> Provided information:

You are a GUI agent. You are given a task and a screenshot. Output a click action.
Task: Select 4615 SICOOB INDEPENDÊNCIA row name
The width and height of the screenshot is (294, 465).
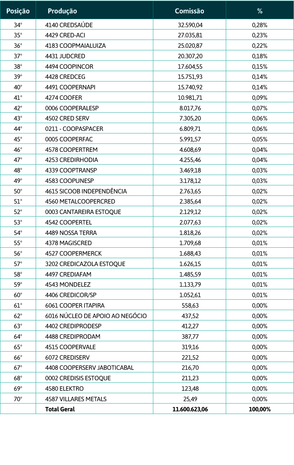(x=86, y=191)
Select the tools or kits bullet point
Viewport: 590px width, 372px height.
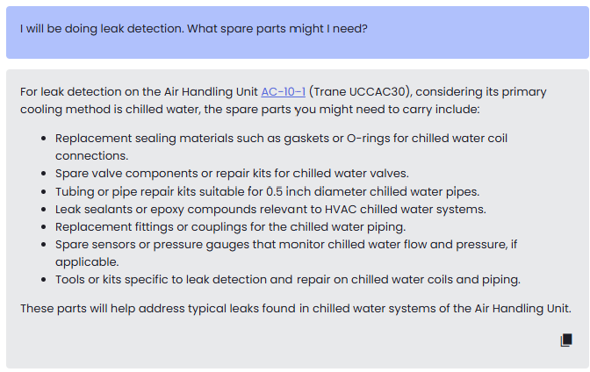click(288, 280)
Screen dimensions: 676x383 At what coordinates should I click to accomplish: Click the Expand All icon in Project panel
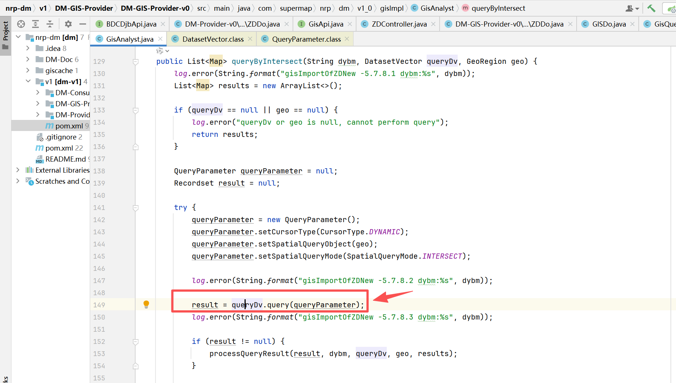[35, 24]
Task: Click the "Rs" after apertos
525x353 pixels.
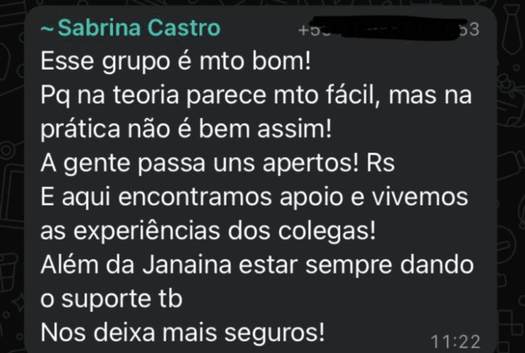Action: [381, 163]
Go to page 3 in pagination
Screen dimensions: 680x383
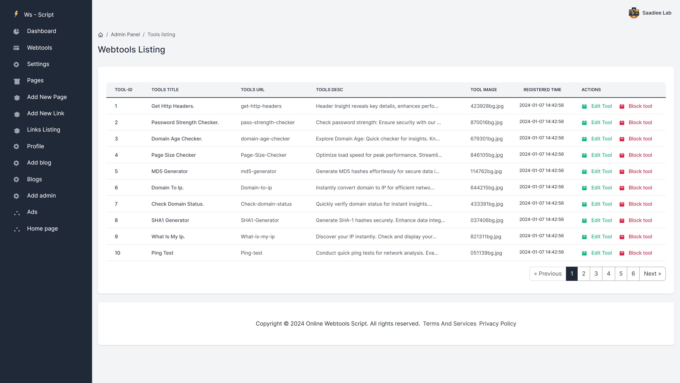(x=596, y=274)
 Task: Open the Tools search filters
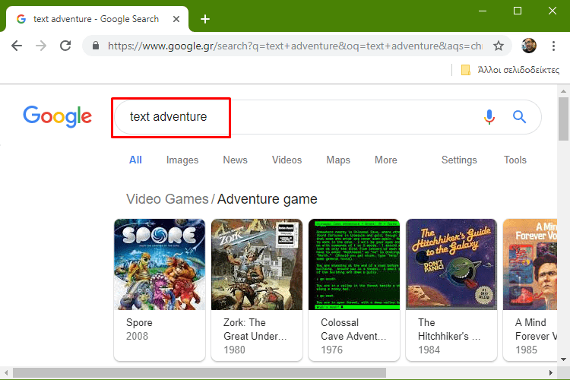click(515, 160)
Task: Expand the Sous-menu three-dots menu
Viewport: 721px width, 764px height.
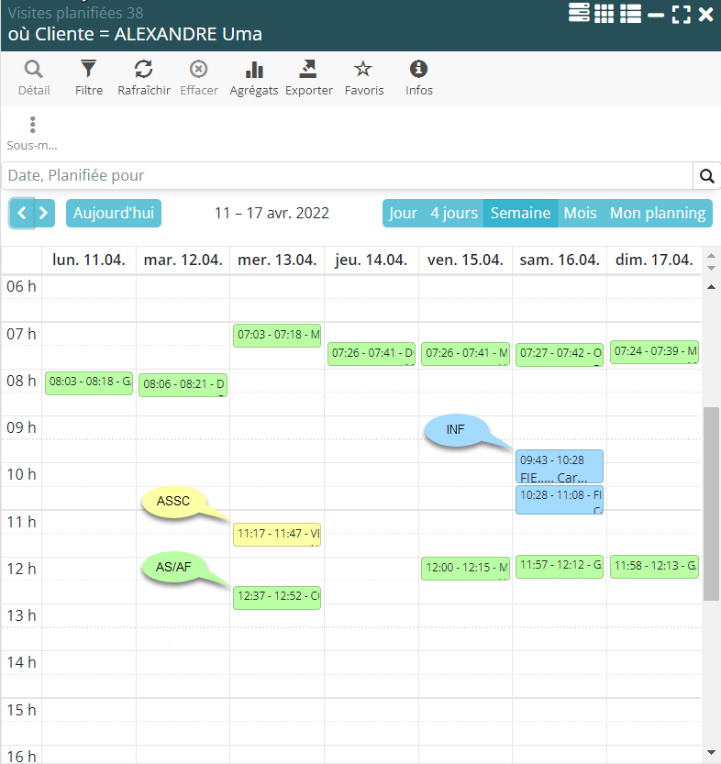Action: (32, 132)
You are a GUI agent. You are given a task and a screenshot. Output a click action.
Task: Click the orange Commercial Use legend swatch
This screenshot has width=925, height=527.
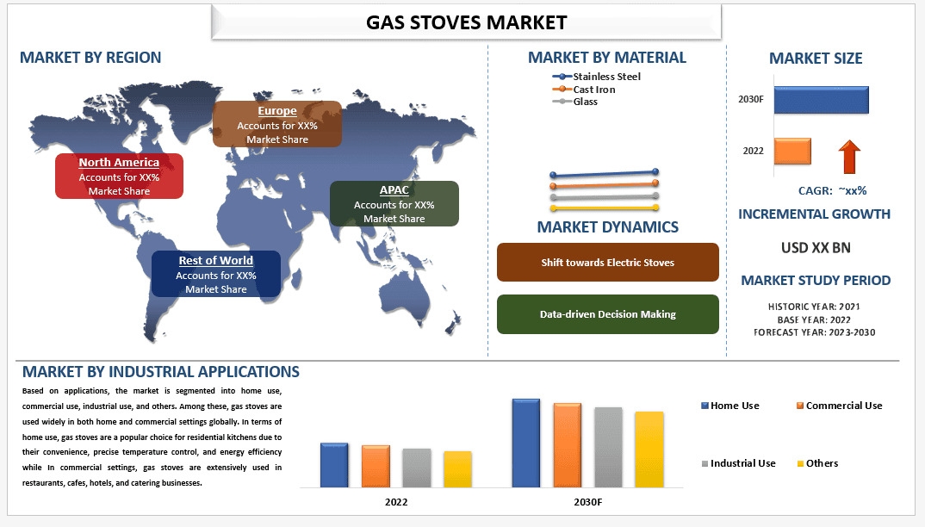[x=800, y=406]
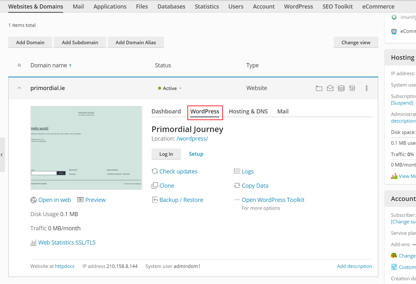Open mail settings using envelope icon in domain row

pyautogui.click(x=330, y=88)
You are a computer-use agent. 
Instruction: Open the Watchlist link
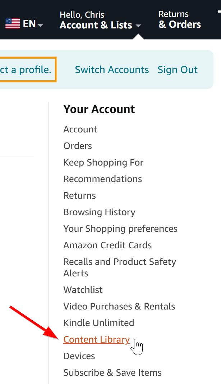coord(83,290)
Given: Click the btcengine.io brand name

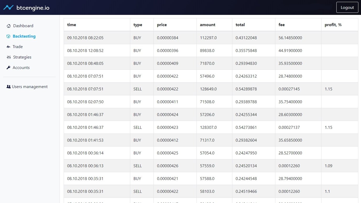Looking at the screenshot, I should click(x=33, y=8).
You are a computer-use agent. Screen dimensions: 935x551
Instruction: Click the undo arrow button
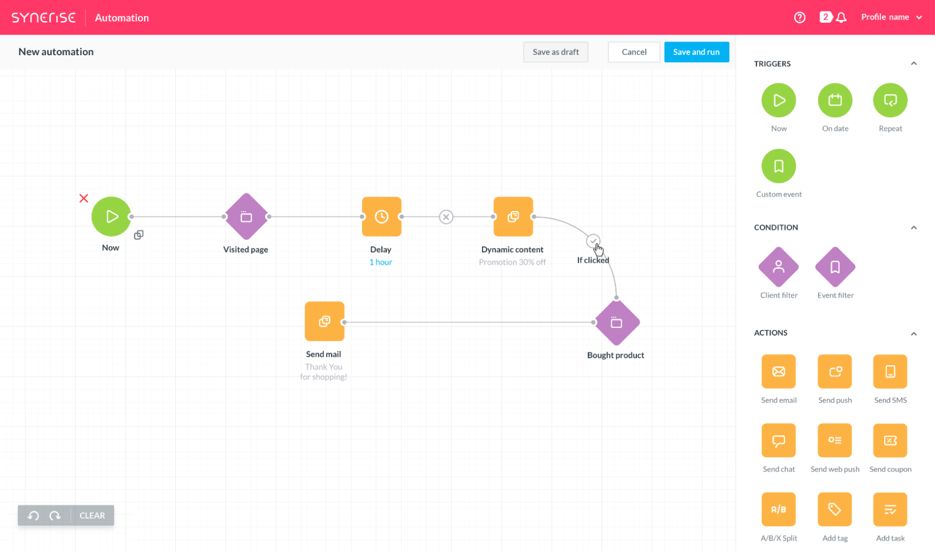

> Exercise objective: Find the lines in the entries above where "Select" occurs, and copy each of them.

> Exercise output:
Task: Select 4615 SICOOB INDEPENDÊNCIA row name
Select the tools or kits bullet point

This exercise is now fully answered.